The No confidence line

"Miss I have been watching you from acxross the room for hours and you are the most amazing vision I have ever seen easily the most beautiful woman in this room, I was thinking about coming over here and hitting on you but now that I am here I realize that you are even more out of my leauge than originally thought and so I will simplt take myself from your presence, I hope a better looking man finds you tonight and wines and dines you the way that I would and that you truely deserve."

Then just walk away

60% of the time she will stop you and tell you to come back, even if she doesn't sleep with you they almost always have a friend who is usually more than willing too.

Steel




Vendaval -> RE: World's WORST pickup lines (8/6/2009 4:33:09 PM)

Steel is having way too much fun with these lines. How about, "I have a lot of bad habits. Would you like to be one?"




Joseff -> RE: World's WORST pickup lines (8/7/2009 8:20:26 PM)

I never used 'em...
I've been looking for a pair of pants like that, any chance I could talk you out of 'em?
My, that's a nice set of suck-handles you got there, any idea where a fella could get his hands on a set of them?
Would you like to dance? No? Well, I guess a blow job is completely out of the question, then.
Come home with me, and if I'm not the best fuck you've ever had, I'll give you $100.
Hello, I'm independantly wealthy.





GoddessImaginos -> RE: World's WORST pickup lines (8/7/2009 8:30:50 PM)

I can't believe no one's mentioned this one: "Got any Irish in ya? No? Want some..?"




MasterMgm -> RE: World's WORST pickup lines (8/7/2009 8:47:00 PM)

Good news, the test results are negative!
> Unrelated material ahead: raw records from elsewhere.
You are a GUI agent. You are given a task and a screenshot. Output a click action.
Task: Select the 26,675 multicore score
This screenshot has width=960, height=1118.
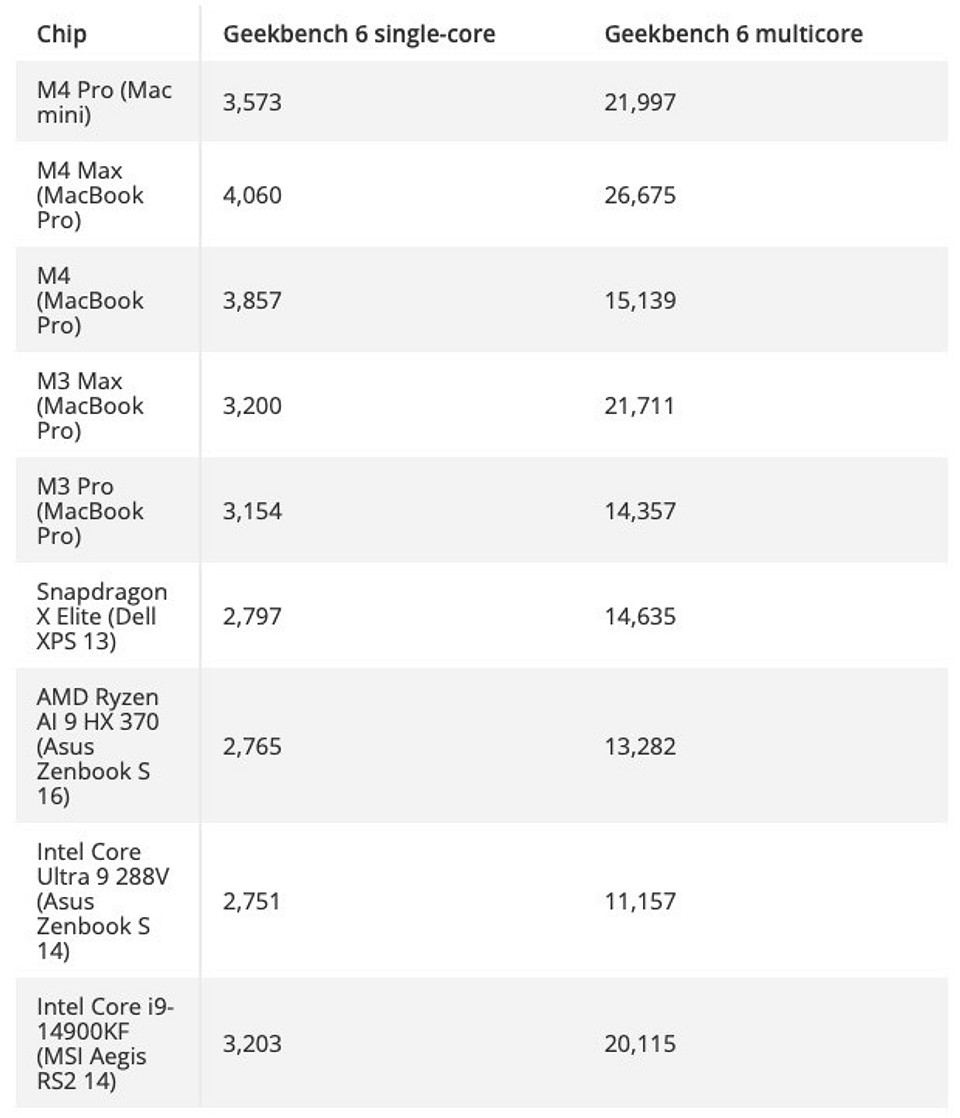(x=640, y=195)
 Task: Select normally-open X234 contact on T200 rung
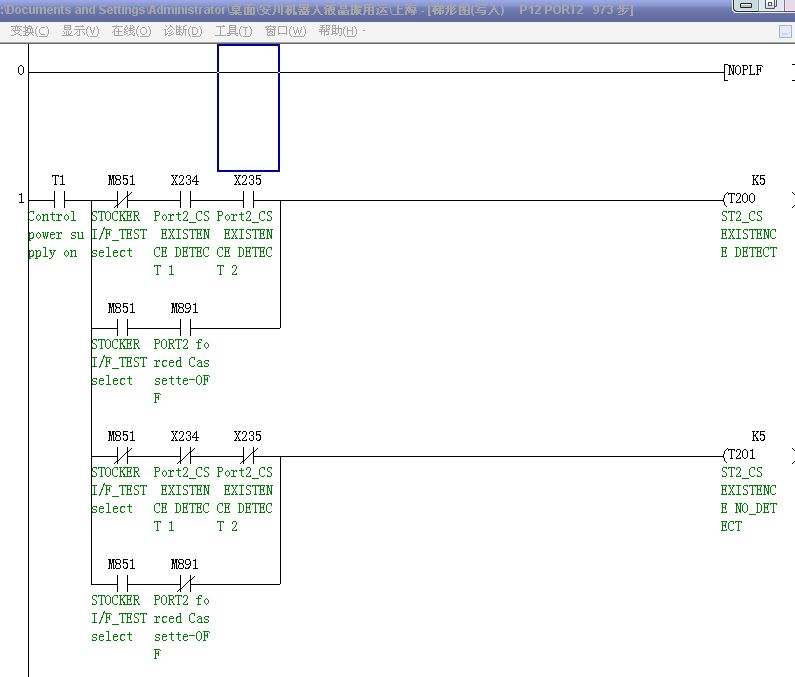click(184, 199)
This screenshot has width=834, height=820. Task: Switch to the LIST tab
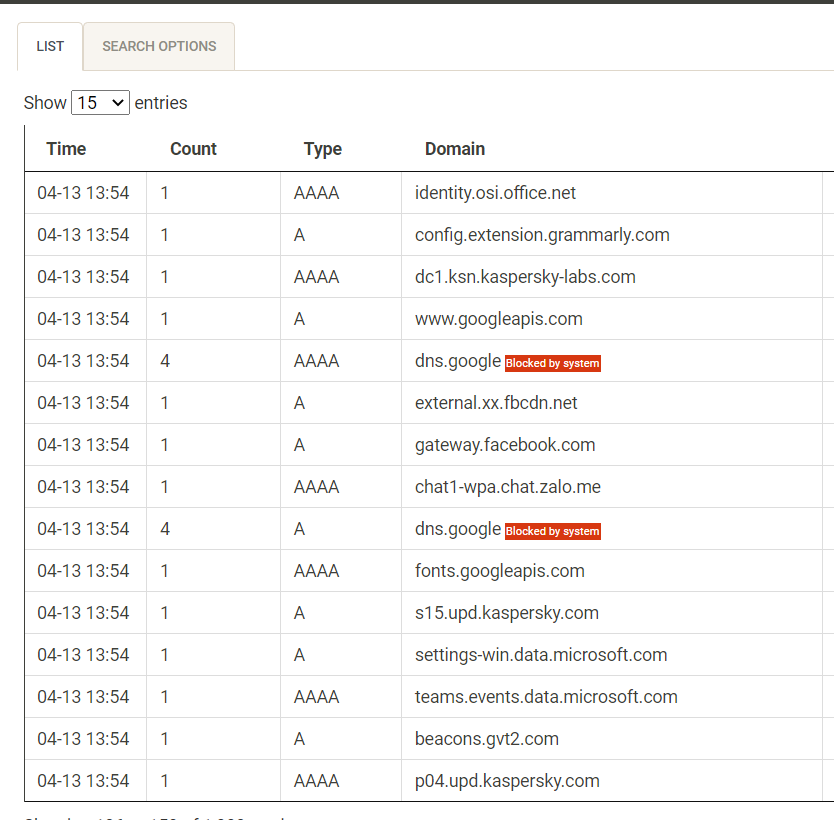pyautogui.click(x=50, y=46)
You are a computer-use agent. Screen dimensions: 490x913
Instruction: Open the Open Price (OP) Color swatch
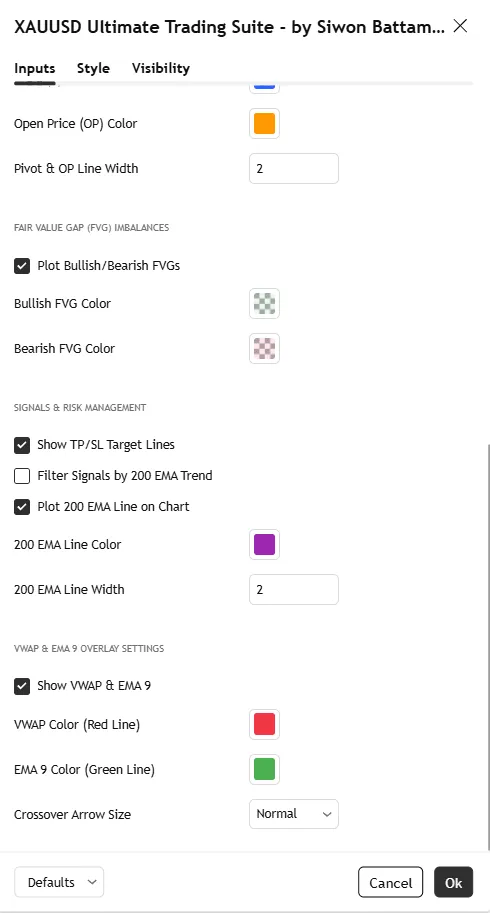point(264,123)
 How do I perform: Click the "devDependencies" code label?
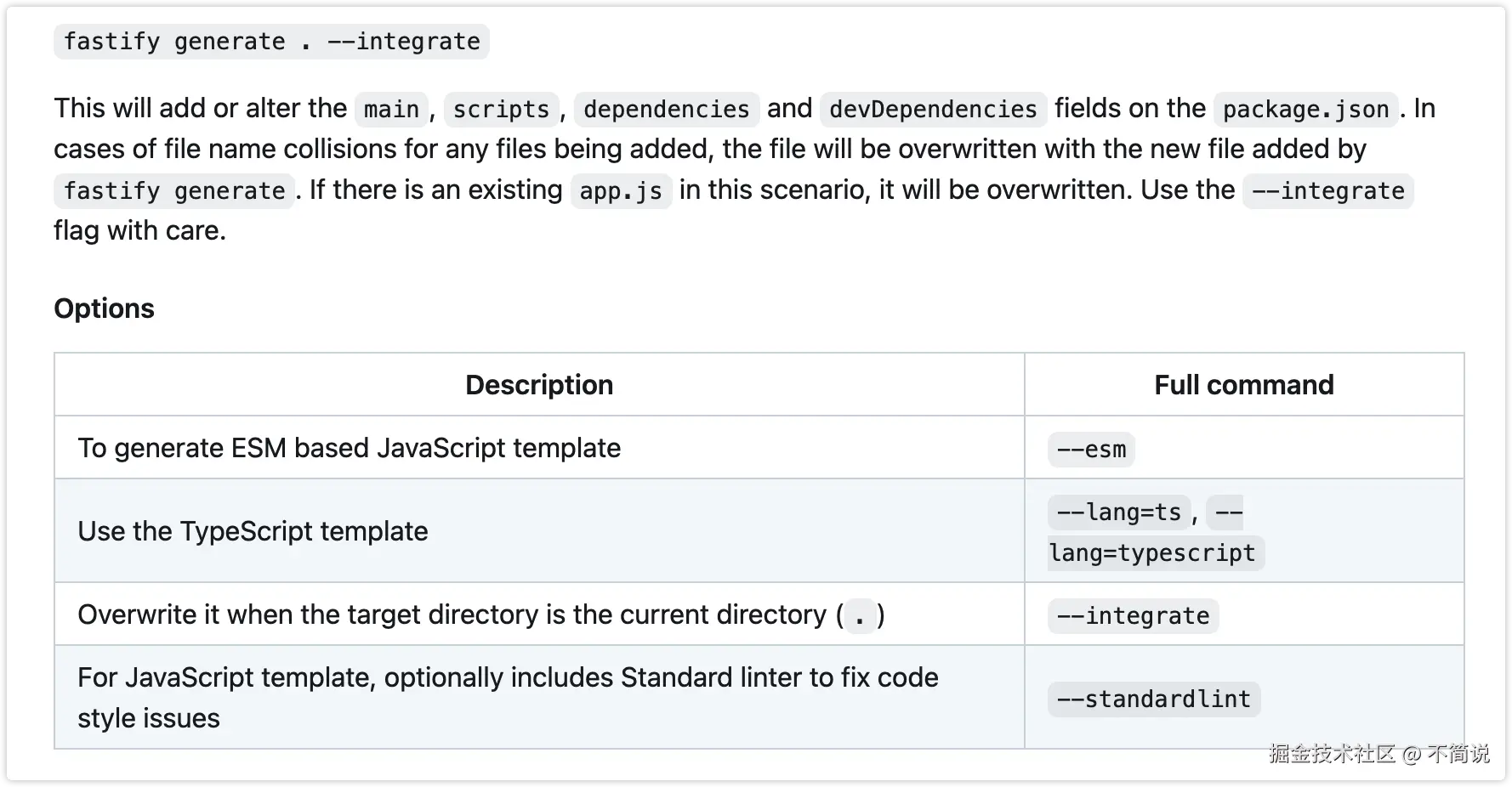(x=933, y=110)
When I saw you from across the room, I passed out cold and hit my head on the floor...so I'm going to need your name and number for insurance reasons




dcnovice -> RE: World's WORST pickup lines (8/7/2009 8:51:13 PM)

I think you pregnant girls are so hot.




GoddessImaginos -> RE: World's WORST pickup lines (8/7/2009 8:57:33 PM)

OMG, that brought back a stupid memory; check this out:
I'm walking down the street to the convenience store. It is 1985, in California (which might explain some things, actually..). I am about eight months gone with My oldest son (now 24), large and healthy and by all other accounts, quite beautiful as pregnant Gals go. A ratty ass old pickup truck pulls up near Me in the parking lot and this scumbag leans out and wants to know if I'll come do acid with him, and presumably him as well.
Some people are still alive only because it is illegal to shoot them.




VanIsleKnight -> RE: World's WORST pickup lines (8/7/2009 9:17:25 PM)

Go to a maternity ward.

"C'mon, I know you girls put out."

:D




Ladynslave -> RE: World's WORST pickup lines (8/8/2009 7:02:47 AM)

Actually used on me while I was married, "So, that ring don't plug no holes."  I agree with some people are only alive because its illegal to shoot them.




dreamofthemoon -> RE: World's WORST pickup lines (8/8/2009 8:31:51 AM)

i've heard one like this before (used on someone else, not me)...

For all the pirate-y people...

(paraphrased) "Hi, I'm a pirate. Mind if I search for treasure in your chest?"

And...

"If I said you had a nice body, would you hold it against me?"